TASK ITEM → Copy all lines containing the string "title" from the records below.

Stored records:

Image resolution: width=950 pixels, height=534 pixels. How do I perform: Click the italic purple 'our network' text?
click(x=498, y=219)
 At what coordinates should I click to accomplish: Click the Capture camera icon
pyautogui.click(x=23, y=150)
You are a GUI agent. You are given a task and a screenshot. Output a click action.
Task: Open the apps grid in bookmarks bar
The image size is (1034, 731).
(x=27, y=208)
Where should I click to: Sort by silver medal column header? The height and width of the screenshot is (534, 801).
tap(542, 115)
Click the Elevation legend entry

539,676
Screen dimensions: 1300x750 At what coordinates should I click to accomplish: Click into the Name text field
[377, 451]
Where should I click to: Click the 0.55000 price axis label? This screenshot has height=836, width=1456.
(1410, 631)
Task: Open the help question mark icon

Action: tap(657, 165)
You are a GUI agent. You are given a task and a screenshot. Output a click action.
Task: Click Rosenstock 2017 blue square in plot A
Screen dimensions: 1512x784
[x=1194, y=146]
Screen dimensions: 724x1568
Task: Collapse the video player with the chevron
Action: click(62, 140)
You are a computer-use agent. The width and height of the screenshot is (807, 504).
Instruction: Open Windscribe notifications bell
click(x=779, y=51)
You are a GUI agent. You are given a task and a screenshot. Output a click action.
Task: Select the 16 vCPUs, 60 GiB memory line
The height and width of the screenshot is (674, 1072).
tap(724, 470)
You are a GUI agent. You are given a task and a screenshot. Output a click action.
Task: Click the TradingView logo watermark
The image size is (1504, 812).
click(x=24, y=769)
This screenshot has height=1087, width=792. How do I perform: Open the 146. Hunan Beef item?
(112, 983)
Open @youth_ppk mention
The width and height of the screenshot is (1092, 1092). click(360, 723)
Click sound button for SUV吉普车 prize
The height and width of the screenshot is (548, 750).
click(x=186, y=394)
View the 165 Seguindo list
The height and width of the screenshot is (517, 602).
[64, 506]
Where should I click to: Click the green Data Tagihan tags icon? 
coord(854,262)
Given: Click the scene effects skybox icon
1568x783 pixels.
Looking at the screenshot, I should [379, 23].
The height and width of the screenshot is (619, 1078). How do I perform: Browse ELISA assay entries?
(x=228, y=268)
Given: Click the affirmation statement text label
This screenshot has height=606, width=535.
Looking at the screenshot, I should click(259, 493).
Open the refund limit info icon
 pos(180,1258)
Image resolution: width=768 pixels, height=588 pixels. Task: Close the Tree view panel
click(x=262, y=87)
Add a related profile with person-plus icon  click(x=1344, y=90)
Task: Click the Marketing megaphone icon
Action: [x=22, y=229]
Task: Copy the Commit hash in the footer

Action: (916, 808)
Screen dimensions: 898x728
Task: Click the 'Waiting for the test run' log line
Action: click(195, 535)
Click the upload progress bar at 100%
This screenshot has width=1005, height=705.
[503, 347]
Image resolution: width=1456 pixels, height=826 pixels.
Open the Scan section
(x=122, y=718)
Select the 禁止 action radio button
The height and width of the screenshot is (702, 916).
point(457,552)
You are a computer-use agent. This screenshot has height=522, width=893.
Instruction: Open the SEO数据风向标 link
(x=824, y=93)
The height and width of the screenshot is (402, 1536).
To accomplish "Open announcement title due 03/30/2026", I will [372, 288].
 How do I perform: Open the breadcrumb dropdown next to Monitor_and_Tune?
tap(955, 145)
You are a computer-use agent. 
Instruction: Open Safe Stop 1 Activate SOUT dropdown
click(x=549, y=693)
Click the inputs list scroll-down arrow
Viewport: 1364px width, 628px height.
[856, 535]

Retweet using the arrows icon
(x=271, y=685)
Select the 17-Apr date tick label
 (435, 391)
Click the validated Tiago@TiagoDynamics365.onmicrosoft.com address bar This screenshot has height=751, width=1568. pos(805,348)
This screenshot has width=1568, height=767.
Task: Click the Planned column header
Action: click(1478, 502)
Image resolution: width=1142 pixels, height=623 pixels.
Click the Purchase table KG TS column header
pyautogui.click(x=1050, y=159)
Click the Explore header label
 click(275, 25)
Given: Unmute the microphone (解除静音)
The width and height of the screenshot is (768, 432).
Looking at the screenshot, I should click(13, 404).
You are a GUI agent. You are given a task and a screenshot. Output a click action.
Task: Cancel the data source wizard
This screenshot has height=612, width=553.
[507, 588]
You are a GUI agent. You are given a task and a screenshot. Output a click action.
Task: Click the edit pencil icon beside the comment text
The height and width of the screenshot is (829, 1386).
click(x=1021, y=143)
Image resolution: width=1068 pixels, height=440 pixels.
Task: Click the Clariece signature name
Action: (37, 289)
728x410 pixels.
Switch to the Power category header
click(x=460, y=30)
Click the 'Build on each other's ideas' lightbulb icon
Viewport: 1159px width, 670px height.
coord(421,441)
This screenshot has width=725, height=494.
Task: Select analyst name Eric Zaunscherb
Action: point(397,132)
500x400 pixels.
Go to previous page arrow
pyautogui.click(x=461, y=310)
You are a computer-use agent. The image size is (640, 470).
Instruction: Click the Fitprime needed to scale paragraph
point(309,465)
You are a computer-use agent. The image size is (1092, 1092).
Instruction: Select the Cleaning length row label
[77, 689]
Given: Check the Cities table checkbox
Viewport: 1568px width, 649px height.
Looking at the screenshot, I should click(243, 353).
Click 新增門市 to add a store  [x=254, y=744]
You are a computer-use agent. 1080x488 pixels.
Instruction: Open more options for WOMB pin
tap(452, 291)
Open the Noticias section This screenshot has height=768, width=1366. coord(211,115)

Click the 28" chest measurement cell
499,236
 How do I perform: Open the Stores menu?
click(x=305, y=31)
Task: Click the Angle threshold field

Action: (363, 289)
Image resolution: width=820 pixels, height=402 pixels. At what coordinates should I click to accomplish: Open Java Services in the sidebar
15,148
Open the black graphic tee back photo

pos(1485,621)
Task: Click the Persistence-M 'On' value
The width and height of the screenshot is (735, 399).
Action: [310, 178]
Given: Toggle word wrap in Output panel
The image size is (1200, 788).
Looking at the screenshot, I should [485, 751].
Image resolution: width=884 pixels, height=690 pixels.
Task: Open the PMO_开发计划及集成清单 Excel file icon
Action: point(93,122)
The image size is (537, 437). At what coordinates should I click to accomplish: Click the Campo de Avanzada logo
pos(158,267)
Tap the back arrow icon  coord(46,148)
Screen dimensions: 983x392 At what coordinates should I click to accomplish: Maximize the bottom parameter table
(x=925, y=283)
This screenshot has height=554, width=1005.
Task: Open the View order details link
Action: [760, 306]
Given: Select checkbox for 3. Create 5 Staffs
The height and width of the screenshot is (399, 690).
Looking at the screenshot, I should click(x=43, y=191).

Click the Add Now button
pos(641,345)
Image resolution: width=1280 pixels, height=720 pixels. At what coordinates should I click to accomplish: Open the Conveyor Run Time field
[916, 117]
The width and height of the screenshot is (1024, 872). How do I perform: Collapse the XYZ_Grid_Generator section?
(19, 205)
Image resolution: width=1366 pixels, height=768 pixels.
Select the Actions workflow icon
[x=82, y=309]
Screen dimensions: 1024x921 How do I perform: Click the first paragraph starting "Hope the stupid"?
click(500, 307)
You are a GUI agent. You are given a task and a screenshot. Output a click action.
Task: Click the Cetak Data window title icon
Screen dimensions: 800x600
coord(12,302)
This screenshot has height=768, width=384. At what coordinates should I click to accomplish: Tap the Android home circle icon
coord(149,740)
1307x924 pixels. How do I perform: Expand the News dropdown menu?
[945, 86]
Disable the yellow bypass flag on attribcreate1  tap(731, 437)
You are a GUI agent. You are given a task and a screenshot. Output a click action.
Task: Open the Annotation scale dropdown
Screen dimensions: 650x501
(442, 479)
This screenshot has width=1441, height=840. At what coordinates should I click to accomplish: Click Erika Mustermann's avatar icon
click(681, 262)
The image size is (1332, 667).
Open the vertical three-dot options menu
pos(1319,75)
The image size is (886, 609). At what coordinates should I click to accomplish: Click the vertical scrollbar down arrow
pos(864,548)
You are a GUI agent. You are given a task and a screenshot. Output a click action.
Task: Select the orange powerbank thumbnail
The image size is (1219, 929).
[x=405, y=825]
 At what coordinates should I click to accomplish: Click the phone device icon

COMPLETED TASK →
To accomplish "Open announcement title due 03/30/2026", I will [372, 288].
Task: Click the Cetak Data window title icon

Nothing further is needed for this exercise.